Complex data types
Cloudera Data Visualization understands native complex data type configurations, and automatically translates complex structures into intuitive drag and drop dataset field configurations.
Native support for complex datatypes allows us to bypass ETL workflows and avoid unnecessary flattening at query time. It also leverages the powerful native SQL already optimized for complex types.
Overview of complex data types
- STRUCT
A group of named fields, where each field can have a different data type, both primitive and complex.
See STRUCT data type.
- ARRAY
A list of values that share the same data type.
See ARRAY data type.
- MAP
A set of (key,value) pairs.
See MAP data type.
The elements of an ARRAY or a
MAP, or the fields of a
STRUCT may be primitive, or they may be other
complex types. You can construct elaborate data structures with many levels, such as
a ARRAY
with STRUCT
elements.
Appearance of complex data types
Cloudera Data Visualization presents complex types very simply. Users can manipulate the individual component fields of complex types in the same manner as the primitive data type fields: place them on the shelves of the visual, as a component of an expressions, as a filter, and so on. Each level of a complex data type may be expanded to show component details, or collapsed.
Cloudera Data Visualization processes complex types as Dimensions, grouping individual elements under the complex type. The components of a complex type cannot be re-assigned to the Measures group even if they logically represent a measurement; however, you can easily use them as measurements on visual shelves, in filters, and so on.
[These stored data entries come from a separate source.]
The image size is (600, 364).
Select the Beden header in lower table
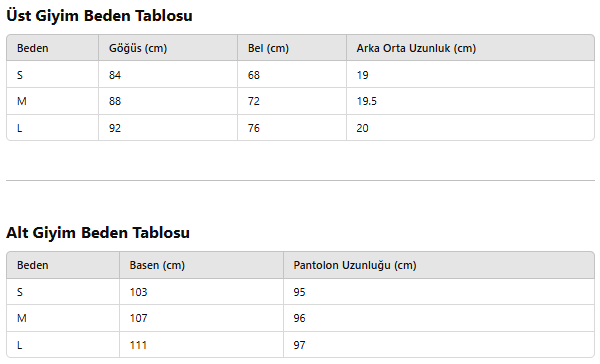tap(63, 265)
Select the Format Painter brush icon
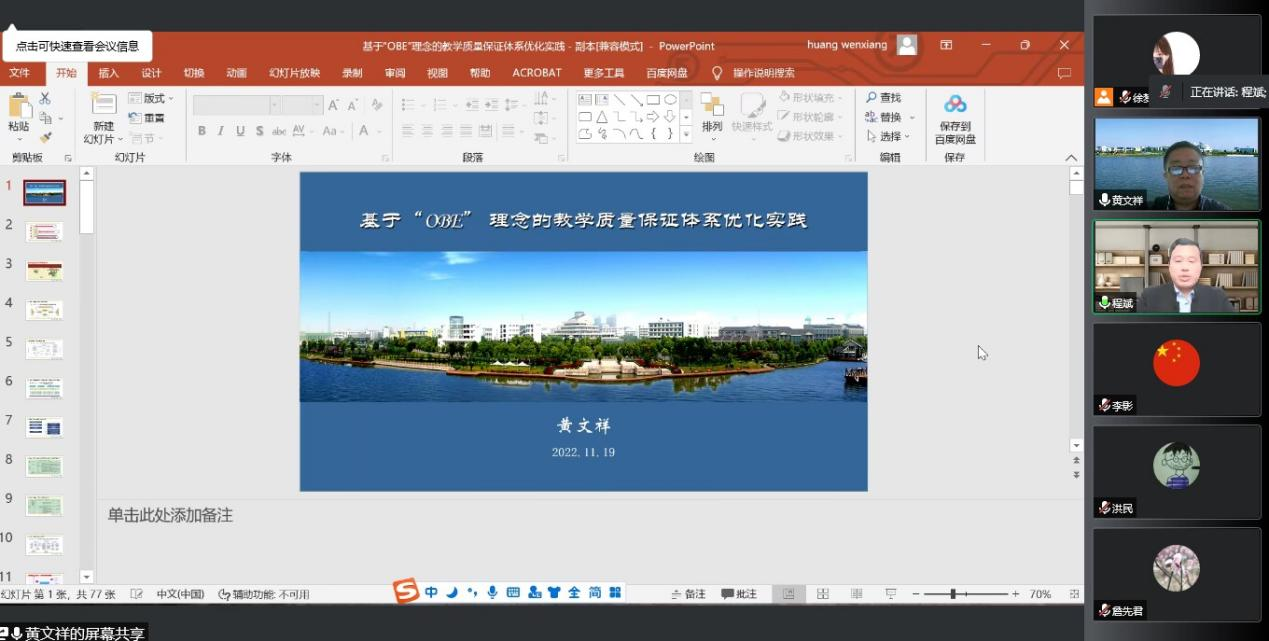Viewport: 1269px width, 641px height. click(x=45, y=137)
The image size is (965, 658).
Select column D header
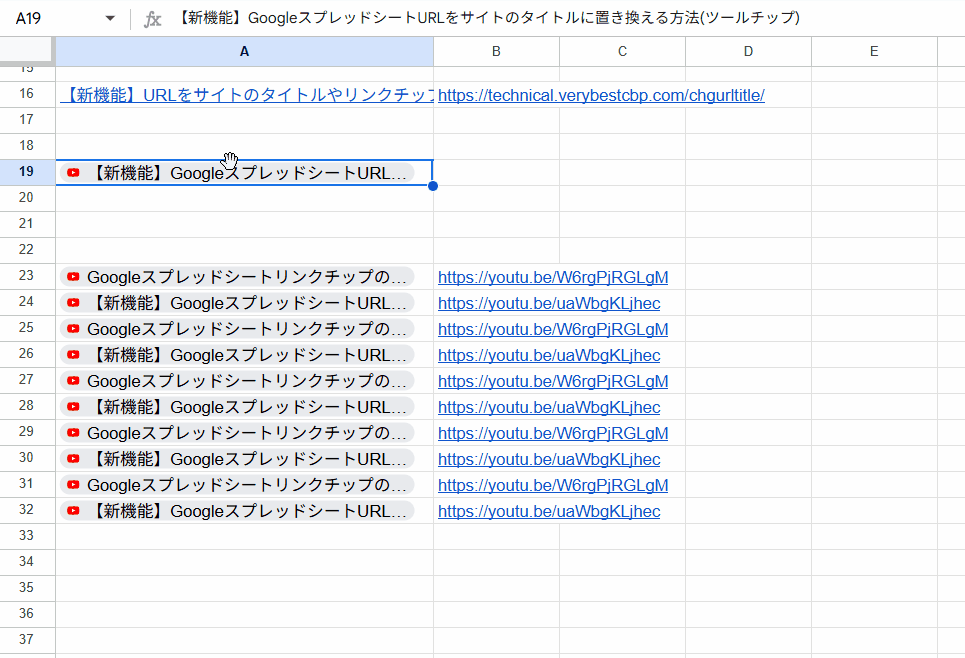click(748, 51)
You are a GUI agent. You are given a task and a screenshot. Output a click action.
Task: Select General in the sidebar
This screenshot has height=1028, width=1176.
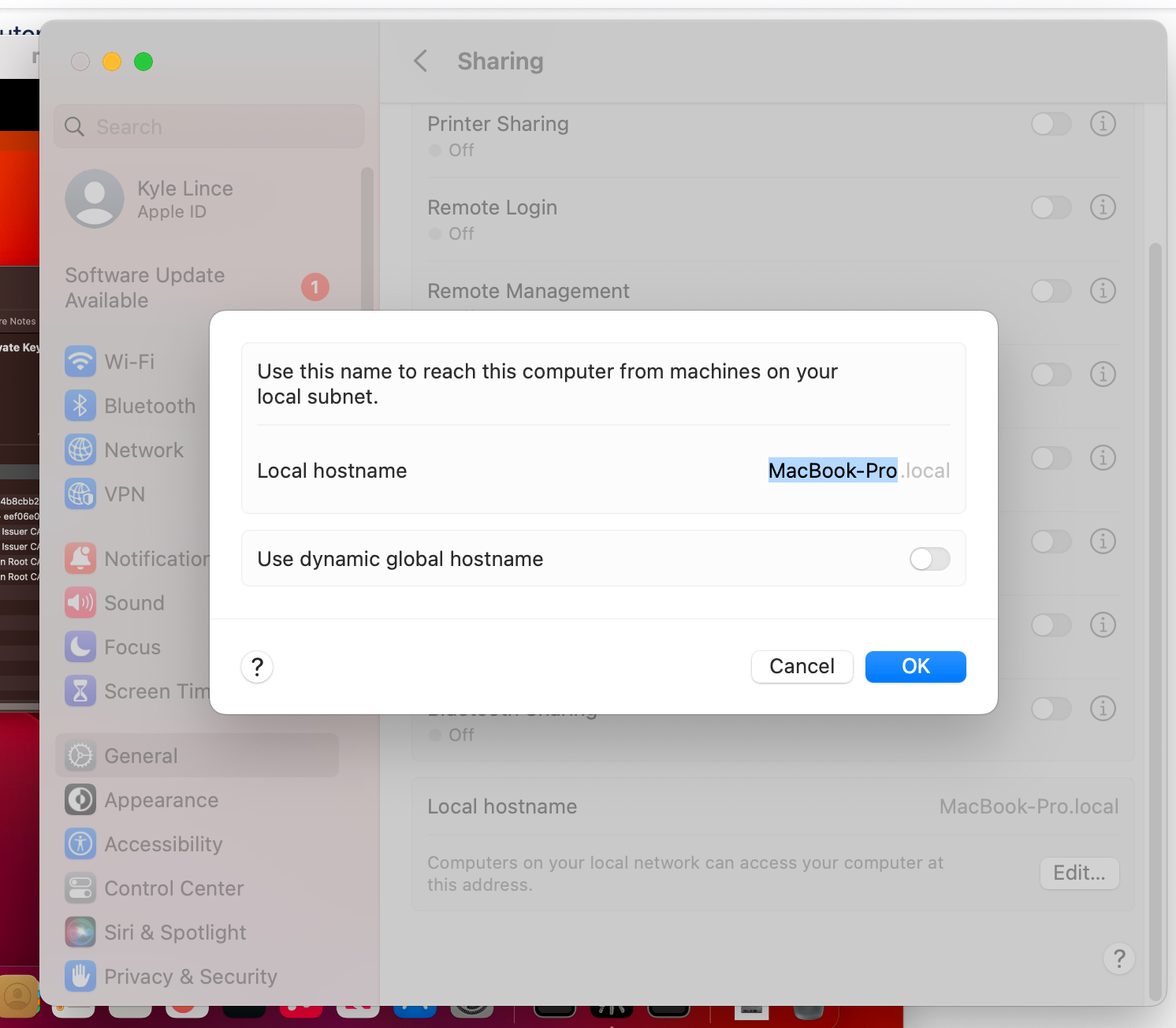(140, 756)
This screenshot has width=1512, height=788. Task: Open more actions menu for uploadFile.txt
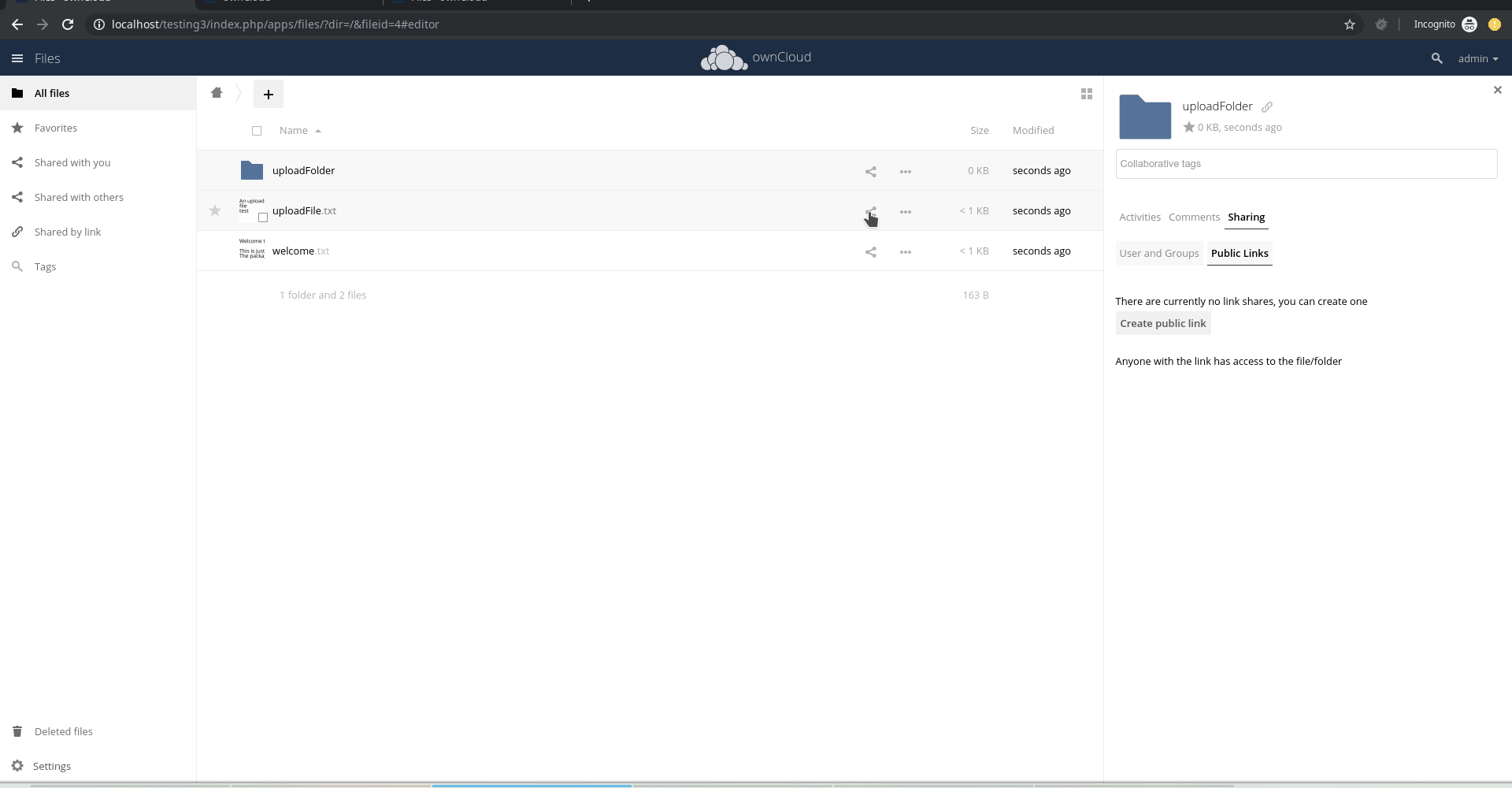(x=906, y=211)
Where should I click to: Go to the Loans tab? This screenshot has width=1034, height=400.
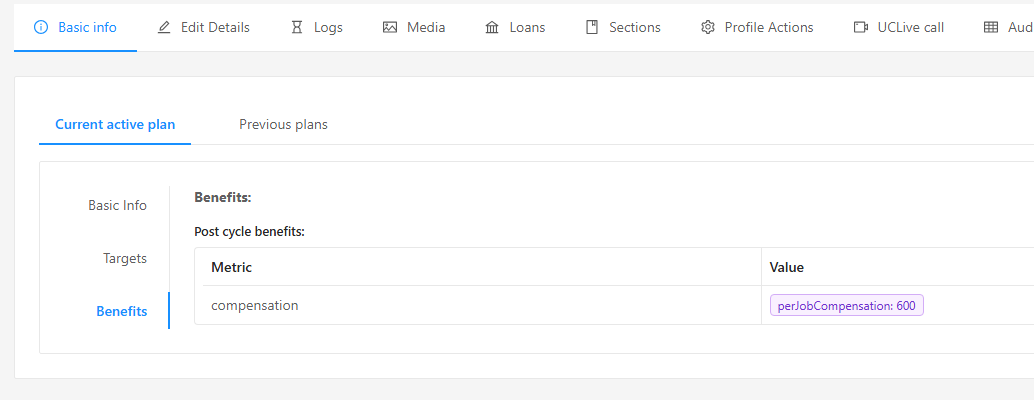point(527,27)
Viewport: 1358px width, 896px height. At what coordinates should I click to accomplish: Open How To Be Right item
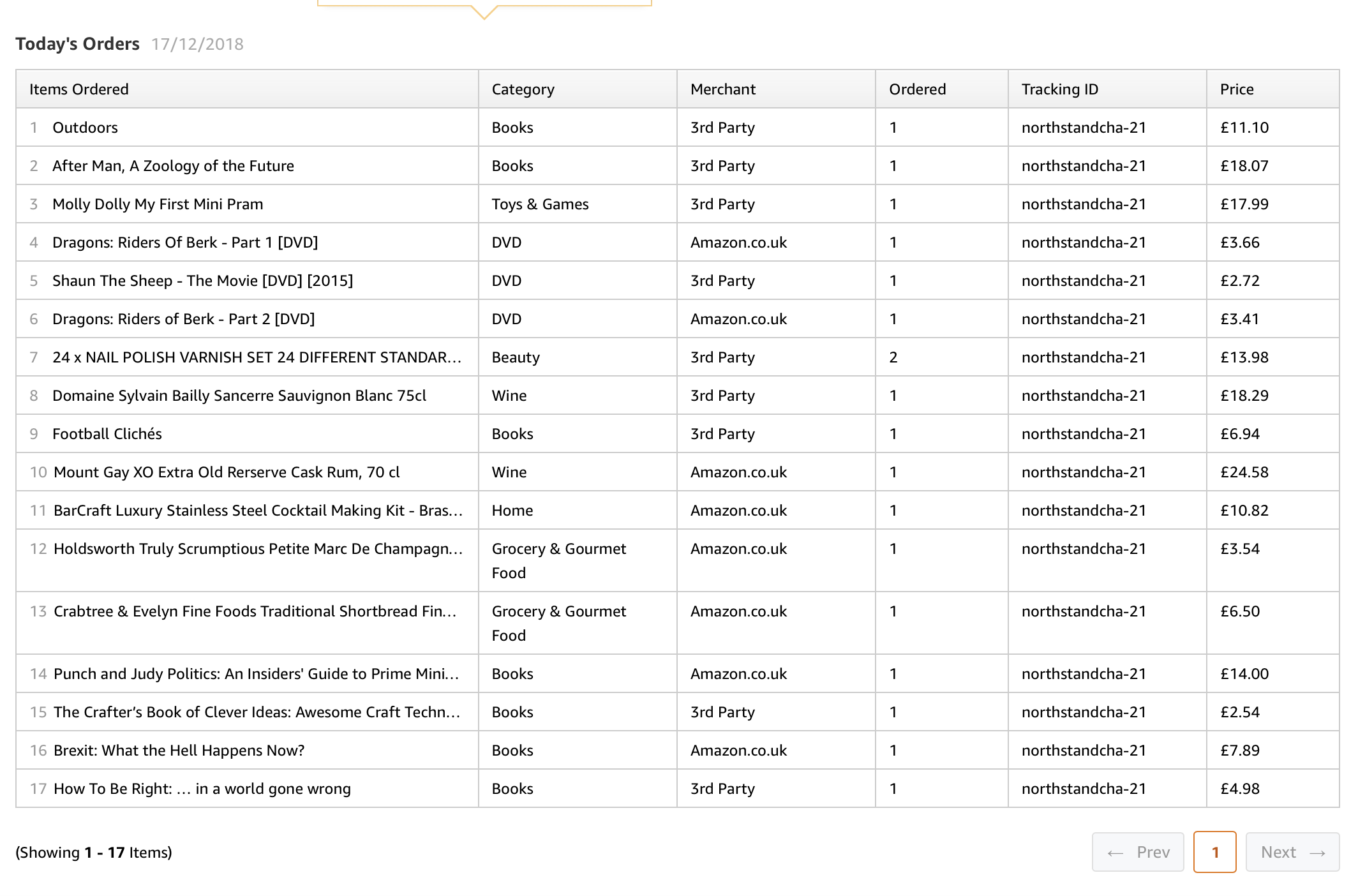202,789
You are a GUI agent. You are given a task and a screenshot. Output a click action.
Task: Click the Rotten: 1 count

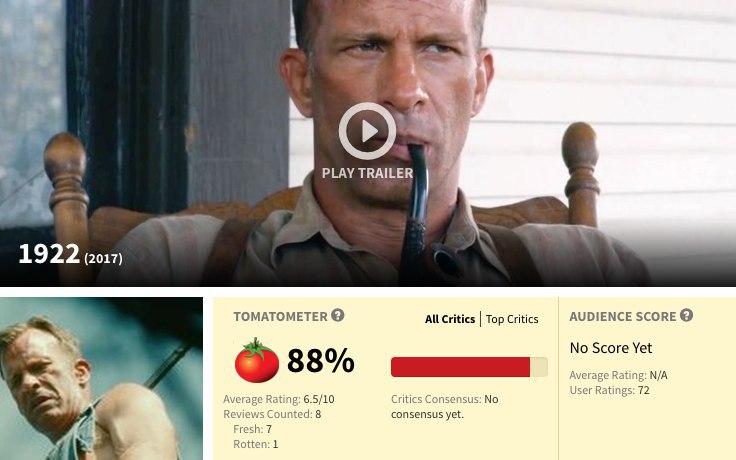[x=256, y=444]
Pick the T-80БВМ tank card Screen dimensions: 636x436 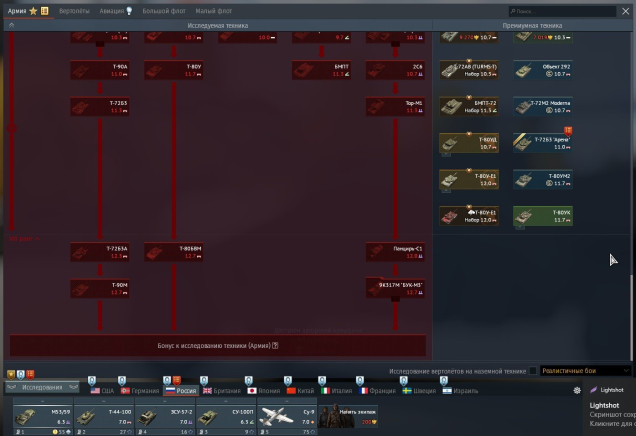(x=174, y=250)
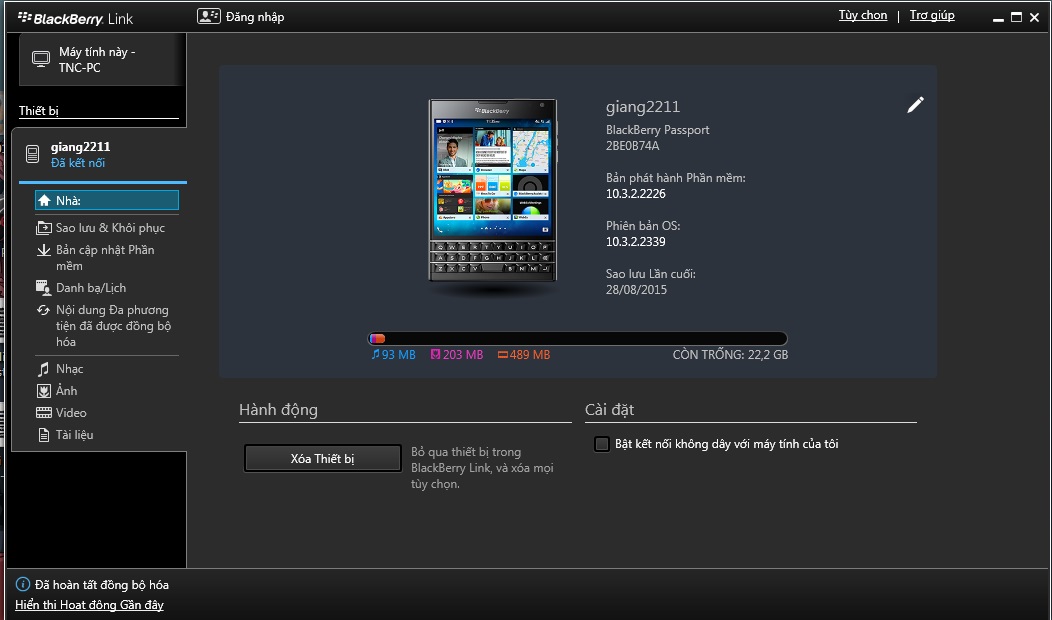Open the Ảnh pictures icon
1052x620 pixels.
tap(44, 391)
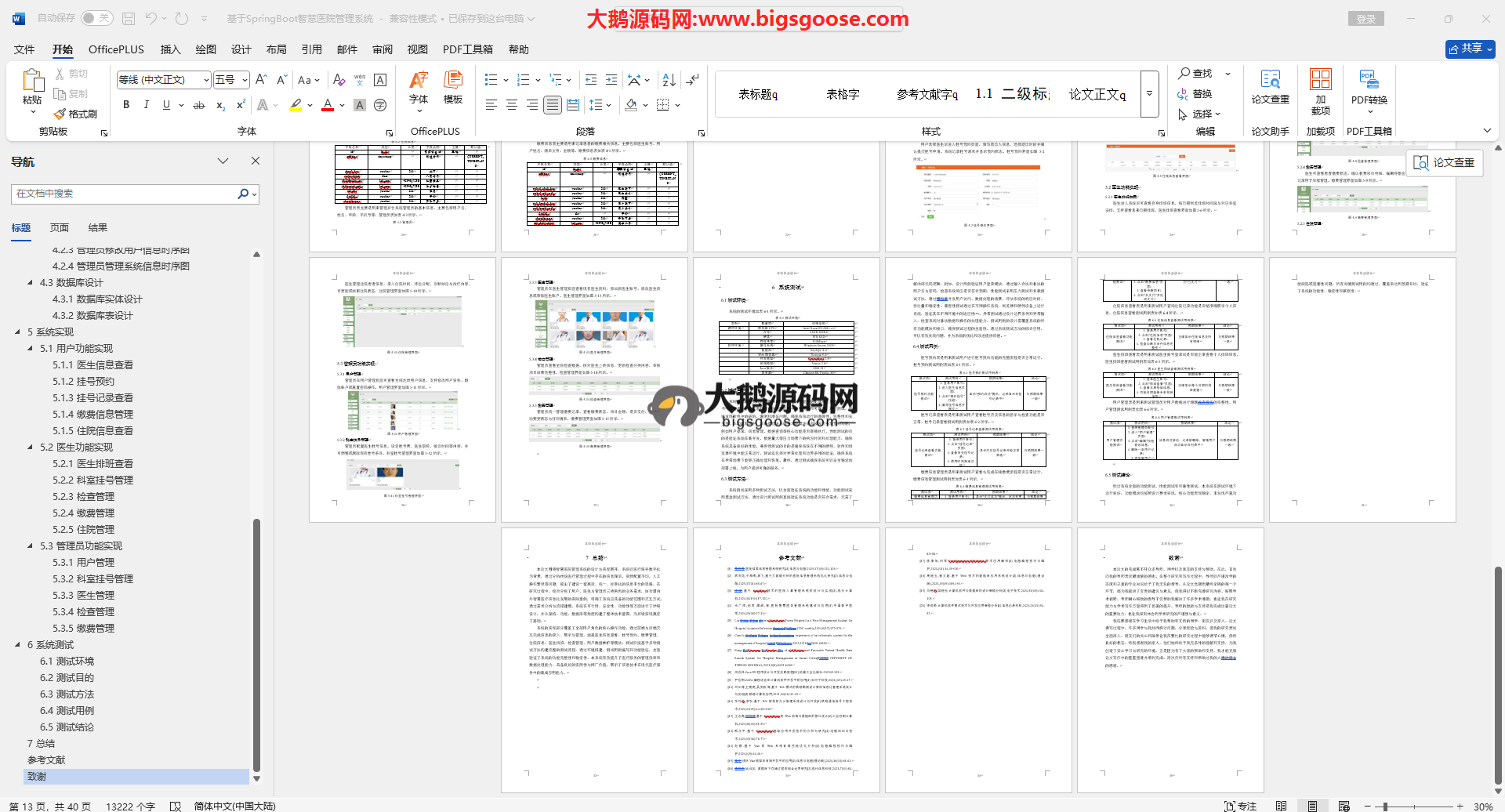The image size is (1505, 812).
Task: Toggle italic formatting
Action: (x=146, y=105)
Because native SQL processing is supported, you do not have to worry about the complexities of query generation to access these elements.
Restrictions
Complex data types have the following implementation restrictions:
MAP
,ARRAY
, andSTRUCT
fields require base tables or partitions that use the Parquet file format.- You cannot use the fields that contain complex data types as partition keys in a partitioned table.
- The Compute Statistics operation does not work for complex data types.
- The column definition for any complex type, including nested types, can have a maximum of 4000 characters.
- The Import into Dataset feature does not support files that contain complex datatypes.
- Analytical Views do not support complex type queries,
because complex types require
JOIN
operations. As a result, visuals that use complex data types do not have valid recommendations. However, if you associate a logical view with the dataset, then the recommendation engine proceeds to generate suggestions, and presents the relevant dataset columns as complex data types.